**** Given records ****
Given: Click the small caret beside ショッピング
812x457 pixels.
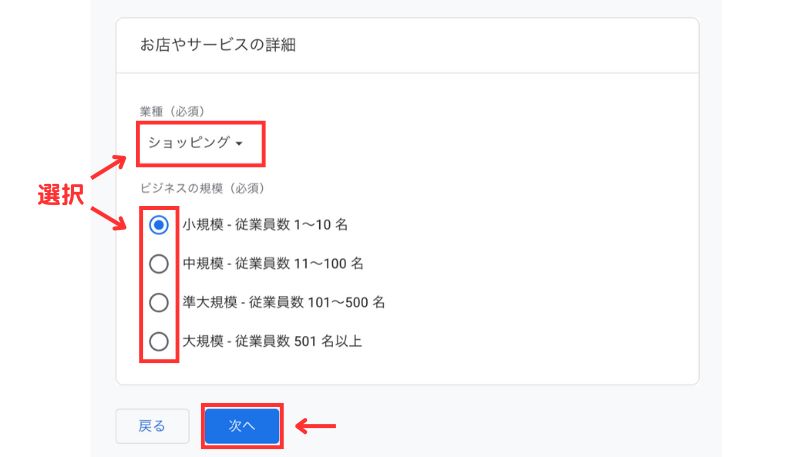Looking at the screenshot, I should point(239,144).
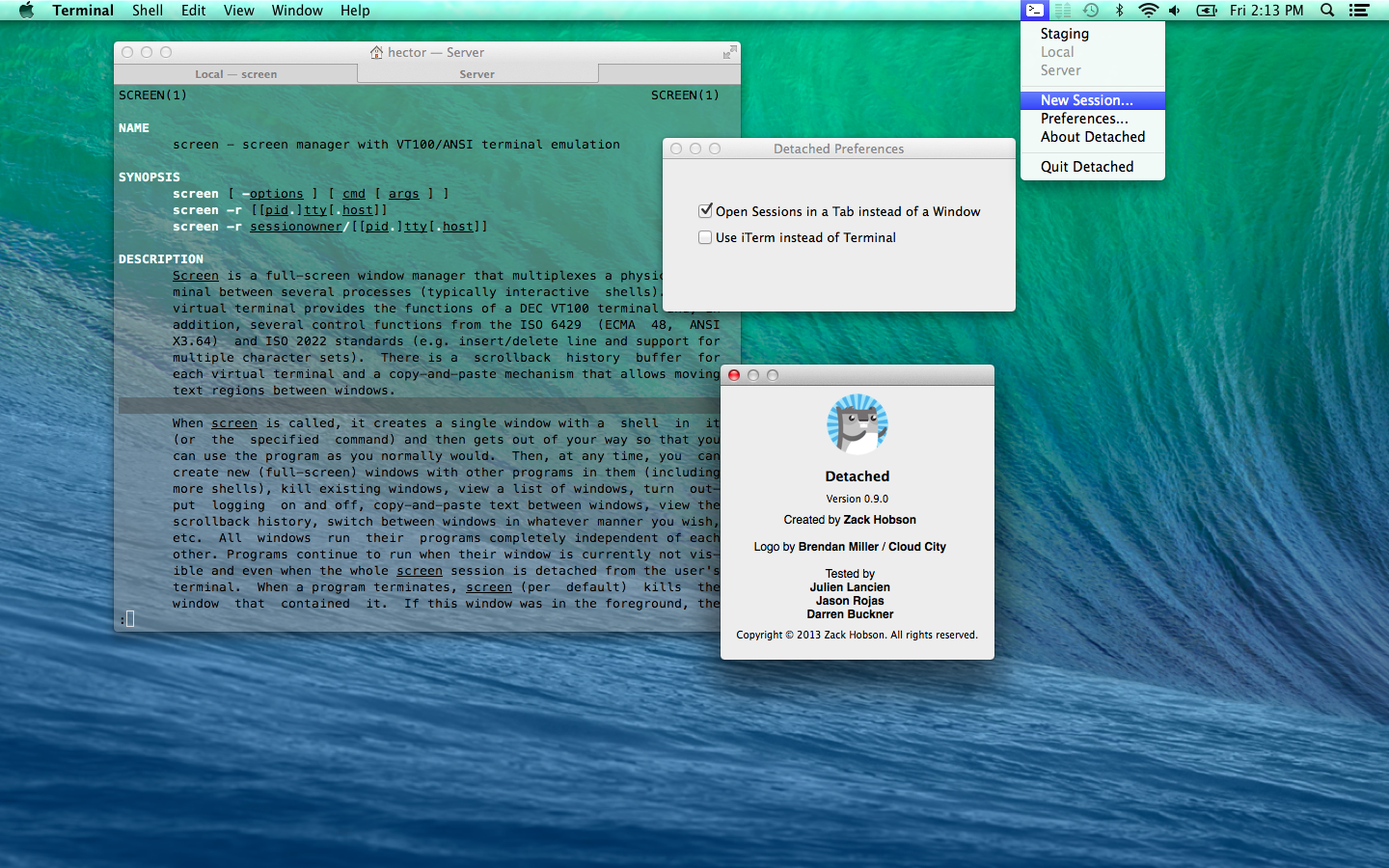Image resolution: width=1389 pixels, height=868 pixels.
Task: Switch to the Local — screen tab
Action: click(235, 74)
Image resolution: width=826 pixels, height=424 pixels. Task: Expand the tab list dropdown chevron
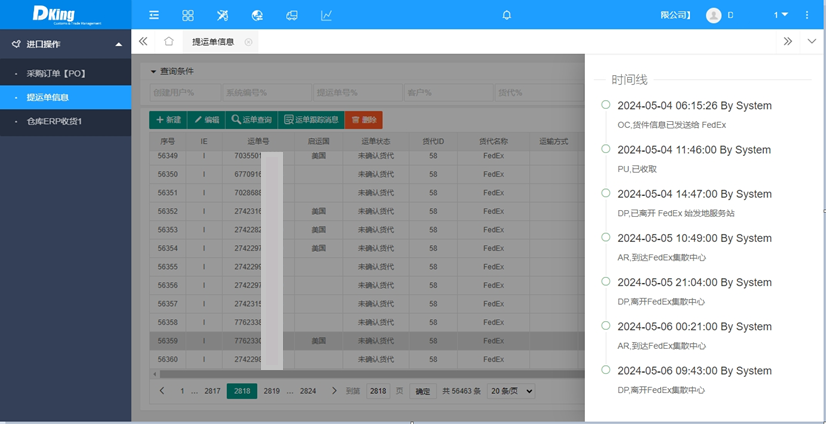(x=811, y=42)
****
- [Exercise] Please retype the listing above line for line, without changing any wording, and leave the pictures out.

- [Written answer]
Given: Click the small caret beside ショッピング
812x457 pixels.
Looking at the screenshot, I should point(239,144).
Image resolution: width=1389 pixels, height=868 pixels.
Task: Switch to the Local — screen tab
Action: click(235, 74)
Image resolution: width=826 pixels, height=424 pixels. Task: Expand the tab list dropdown chevron
(x=811, y=42)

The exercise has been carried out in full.